住宅会社に意識改革を迫るストック重視
中古住宅が売るに売れない弊害はそればかりでない。1969~2013年の累計住宅投資額と13年時点の住宅資産額を比較すると約500兆円の開きがあり、この間に国内総生産(GDP)にほぼ匹敵する「国富」が吹き飛んだとする国土交通省の試算もあるほどだ。官民挙げたオールジャパン体制で中古住宅流通の促進に動き出したのも、こうした弊害を改善し、ストックの有効活用を図る狙いがある。
国交省は、今後10年間の住宅政策について国の基本方針を定める住生活基本計画を策定し、16年度からスタートすることを目指し、今年4月に国交相の諮問機関である社会資本整備審議会で議論を開始した。この中には「フローからストック」への政策転換が明確に打ち出される方向で、中古住宅流通促進もその大きな柱になる。
自民党は5月26日に中古住宅市場活性化に向けた提言をまとめた。提言は宅地建物取引業法を改正し、専門家による住宅の劣化状態の診断の徹底を図り、仲介販売業者による販売時の説明を義務付けることを求めており、建20年超で資産価値ゼロとみなされる商慣習の是正を目指している。また、中古住宅が安心して売り買いできる不動産業界ネットワークを通じた販売情報の開示の透明化も図る方向だ。
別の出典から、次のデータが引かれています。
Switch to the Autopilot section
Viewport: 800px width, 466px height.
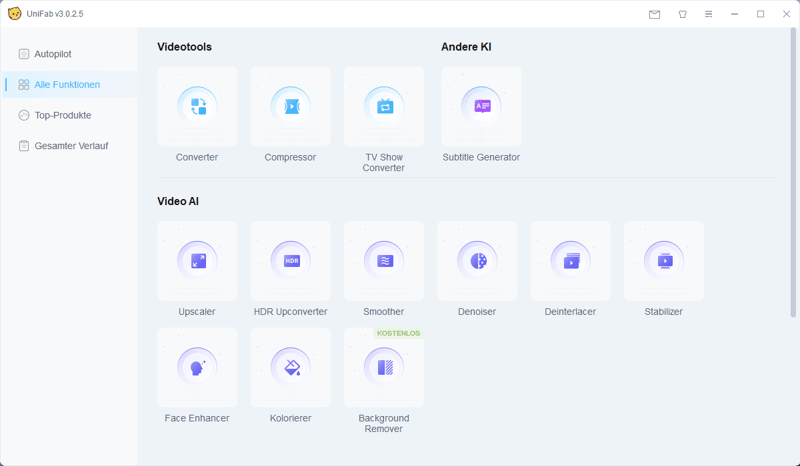[52, 54]
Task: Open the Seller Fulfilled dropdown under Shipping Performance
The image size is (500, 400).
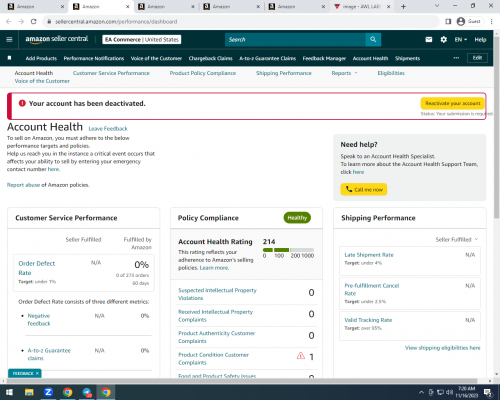Action: [457, 239]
こうした取り組みは、既に民間サイドで動き出している。住宅大手10社で組織する「優良ストック住宅推進協議会」は、「住宅販売士」の資格を持った専門家が住宅を適正に査定し、販売する独自の仕組みを確立し、中古住宅流通促進に向けた取り組みを本格化し始めた。住宅躯体、内装・設備機器の流用耐用年数(償却期間)をそれぞれ50年、15年とした査定基準も設定する一方、「総額表示」の商慣行の是正を目指して「土地・建物価格の分離表示」を主張している。
住宅関連事業で19年3月期に2兆円の売上高を目指すパナソニックは7月1日、中古住宅仲介とリフォームのワンストップ化を図った新サービスを開始するなど、民間の取り組みは加速している。ストック重視は「新築偏重」できた住宅大手にも180度の転換を迫るだけに、自らの意識改革も求められる。